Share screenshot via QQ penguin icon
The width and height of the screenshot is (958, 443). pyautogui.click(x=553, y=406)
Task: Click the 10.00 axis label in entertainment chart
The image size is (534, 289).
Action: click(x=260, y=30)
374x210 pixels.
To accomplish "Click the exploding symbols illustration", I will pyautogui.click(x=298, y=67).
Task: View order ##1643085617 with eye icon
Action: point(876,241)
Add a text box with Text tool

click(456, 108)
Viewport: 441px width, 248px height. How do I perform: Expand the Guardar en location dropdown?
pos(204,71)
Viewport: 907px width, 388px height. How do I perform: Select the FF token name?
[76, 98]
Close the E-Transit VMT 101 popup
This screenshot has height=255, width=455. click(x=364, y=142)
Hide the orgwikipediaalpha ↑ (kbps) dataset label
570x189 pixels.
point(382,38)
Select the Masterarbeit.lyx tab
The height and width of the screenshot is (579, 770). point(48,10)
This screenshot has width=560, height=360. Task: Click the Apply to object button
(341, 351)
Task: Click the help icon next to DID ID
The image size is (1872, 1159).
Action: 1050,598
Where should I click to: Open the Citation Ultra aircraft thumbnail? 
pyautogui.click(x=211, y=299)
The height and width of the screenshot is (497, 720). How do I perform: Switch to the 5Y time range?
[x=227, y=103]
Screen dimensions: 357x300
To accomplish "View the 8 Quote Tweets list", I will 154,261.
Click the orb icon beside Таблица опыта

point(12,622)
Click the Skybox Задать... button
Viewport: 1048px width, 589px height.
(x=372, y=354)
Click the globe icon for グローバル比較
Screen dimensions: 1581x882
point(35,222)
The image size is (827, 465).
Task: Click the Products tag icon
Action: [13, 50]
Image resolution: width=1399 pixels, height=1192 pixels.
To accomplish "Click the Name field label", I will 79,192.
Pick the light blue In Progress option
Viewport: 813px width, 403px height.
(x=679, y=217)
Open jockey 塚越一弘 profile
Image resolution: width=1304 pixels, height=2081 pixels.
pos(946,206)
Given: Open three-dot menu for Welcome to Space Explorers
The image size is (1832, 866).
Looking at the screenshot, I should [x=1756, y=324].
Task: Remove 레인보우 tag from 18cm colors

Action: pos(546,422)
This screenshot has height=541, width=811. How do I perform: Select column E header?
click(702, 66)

# REQUIRED TASK
Copy all of the rows above line for line, with no changes.

# FINISHED TASK
Share screenshot via QQ penguin icon
The width and height of the screenshot is (958, 443). pyautogui.click(x=553, y=406)
Task: Click the 10.00 axis label in entertainment chart
The image size is (534, 289).
Action: click(x=260, y=30)
374x210 pixels.
To accomplish "Click the exploding symbols illustration", I will pyautogui.click(x=298, y=67).
Task: View order ##1643085617 with eye icon
Action: point(876,241)
Add a text box with Text tool

click(456, 108)
Viewport: 441px width, 248px height. How do I perform: Expand the Guardar en location dropdown?
pos(204,71)
Viewport: 907px width, 388px height. How do I perform: Select the FF token name?
[76, 98]
Close the E-Transit VMT 101 popup
This screenshot has height=255, width=455. click(x=364, y=142)
Hide the orgwikipediaalpha ↑ (kbps) dataset label
570x189 pixels.
point(382,38)
Select the Masterarbeit.lyx tab
The height and width of the screenshot is (579, 770). point(48,10)
This screenshot has width=560, height=360. Task: Click the Apply to object button
(341, 351)
Task: Click the help icon next to DID ID
The image size is (1872, 1159).
Action: 1050,598
Where should I click to: Open the Citation Ultra aircraft thumbnail? 
pyautogui.click(x=211, y=299)
The height and width of the screenshot is (497, 720). How do I perform: Switch to the 5Y time range?
[x=227, y=103]
Screen dimensions: 357x300
To accomplish "View the 8 Quote Tweets list", I will 154,261.
Click the orb icon beside Таблица опыта

point(12,622)
Click the Skybox Задать... button
Viewport: 1048px width, 589px height.
(x=372, y=354)
Click the globe icon for グローバル比較
Screen dimensions: 1581x882
point(35,222)
The image size is (827, 465).
Task: Click the Products tag icon
Action: [13, 50]
Image resolution: width=1399 pixels, height=1192 pixels.
To accomplish "Click the Name field label", I will 79,192.
Pick the light blue In Progress option
Viewport: 813px width, 403px height.
(x=679, y=217)
Open jockey 塚越一弘 profile
Image resolution: width=1304 pixels, height=2081 pixels.
pos(946,206)
Given: Open three-dot menu for Welcome to Space Explorers
The image size is (1832, 866).
Looking at the screenshot, I should [x=1756, y=324].
Task: Remove 레인보우 tag from 18cm colors

Action: pos(546,422)
This screenshot has height=541, width=811. How do I perform: Select column E header?
click(702, 66)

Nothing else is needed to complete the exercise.